Collected data:
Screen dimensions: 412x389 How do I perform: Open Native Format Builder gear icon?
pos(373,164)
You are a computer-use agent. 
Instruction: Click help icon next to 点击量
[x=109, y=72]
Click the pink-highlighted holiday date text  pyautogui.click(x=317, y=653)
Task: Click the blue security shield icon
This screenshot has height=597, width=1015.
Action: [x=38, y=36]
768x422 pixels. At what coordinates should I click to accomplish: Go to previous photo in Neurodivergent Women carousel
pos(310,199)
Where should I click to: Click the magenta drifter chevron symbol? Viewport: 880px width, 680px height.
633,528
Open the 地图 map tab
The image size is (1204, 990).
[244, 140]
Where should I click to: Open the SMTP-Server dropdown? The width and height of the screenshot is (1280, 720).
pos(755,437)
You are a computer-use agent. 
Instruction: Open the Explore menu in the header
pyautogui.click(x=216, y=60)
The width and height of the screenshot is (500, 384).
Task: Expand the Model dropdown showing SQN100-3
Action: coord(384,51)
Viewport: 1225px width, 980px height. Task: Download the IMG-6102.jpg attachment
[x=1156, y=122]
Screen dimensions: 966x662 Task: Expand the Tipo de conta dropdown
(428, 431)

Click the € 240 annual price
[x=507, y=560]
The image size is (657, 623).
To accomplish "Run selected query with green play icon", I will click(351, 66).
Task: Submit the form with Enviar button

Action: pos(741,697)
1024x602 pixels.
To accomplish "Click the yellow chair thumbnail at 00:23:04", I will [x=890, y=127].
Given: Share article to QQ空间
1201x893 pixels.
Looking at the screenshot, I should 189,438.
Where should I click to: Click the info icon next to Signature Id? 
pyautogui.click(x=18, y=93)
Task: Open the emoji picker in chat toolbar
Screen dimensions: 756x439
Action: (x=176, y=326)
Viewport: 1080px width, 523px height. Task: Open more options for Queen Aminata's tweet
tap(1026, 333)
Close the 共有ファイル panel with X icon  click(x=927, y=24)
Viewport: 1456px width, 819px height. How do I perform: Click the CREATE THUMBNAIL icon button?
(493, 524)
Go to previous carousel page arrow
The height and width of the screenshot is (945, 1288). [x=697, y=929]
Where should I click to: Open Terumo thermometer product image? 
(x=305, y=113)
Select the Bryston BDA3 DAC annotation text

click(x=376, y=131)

WHAT IS BEING ASKED => Copy out, from the records above, every line that holds the string "will".

RESPONSE =>
To accomplish "Run selected query with green play icon", I will click(351, 66).
To accomplish "Click the yellow chair thumbnail at 00:23:04", I will [x=890, y=127].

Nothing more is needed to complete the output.